▸ WHAT YOU HAVE TO DO: Return every line of the records below word for word, leaving out the pictures.

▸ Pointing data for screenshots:
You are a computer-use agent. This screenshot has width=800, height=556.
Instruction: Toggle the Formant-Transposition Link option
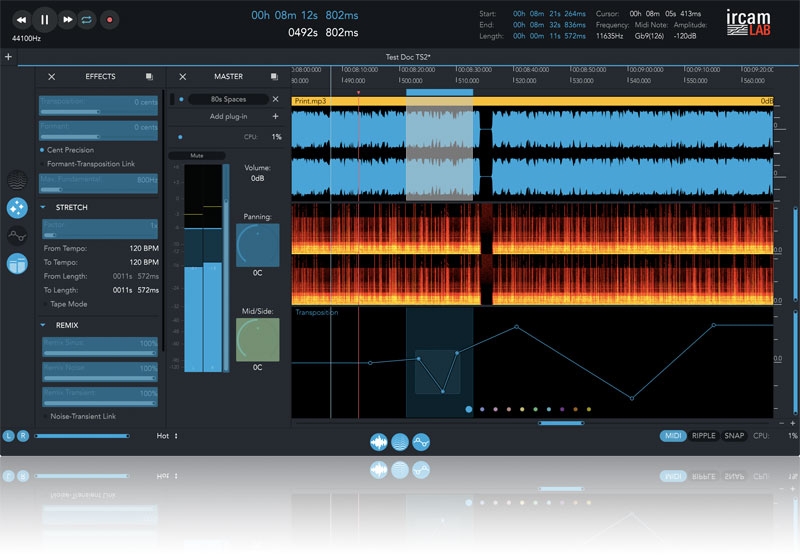pos(43,163)
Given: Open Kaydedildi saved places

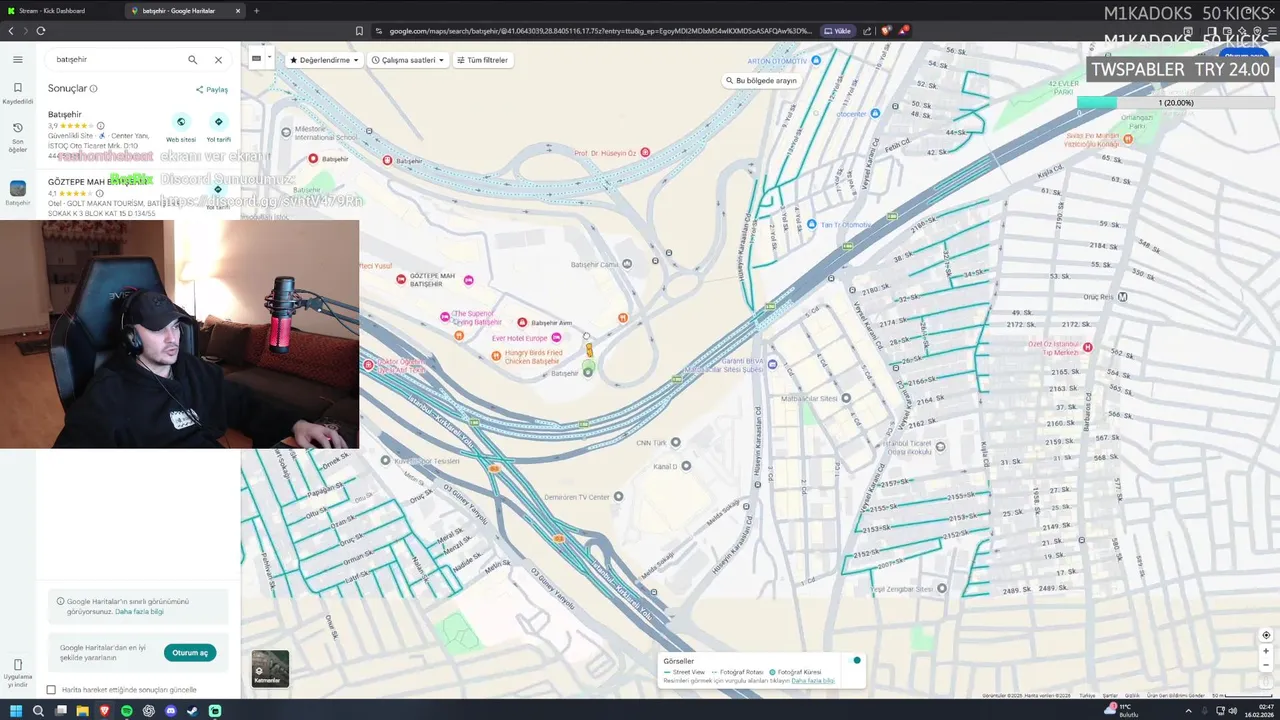Looking at the screenshot, I should 17,92.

▸ OUTPUT FOR THIS TASK:
You are a computer-use agent. This screenshot has width=800, height=556.
Instruction: Toggle the Formant-Transposition Link option
pos(43,163)
Given: Open Kaydedildi saved places

Looking at the screenshot, I should 17,92.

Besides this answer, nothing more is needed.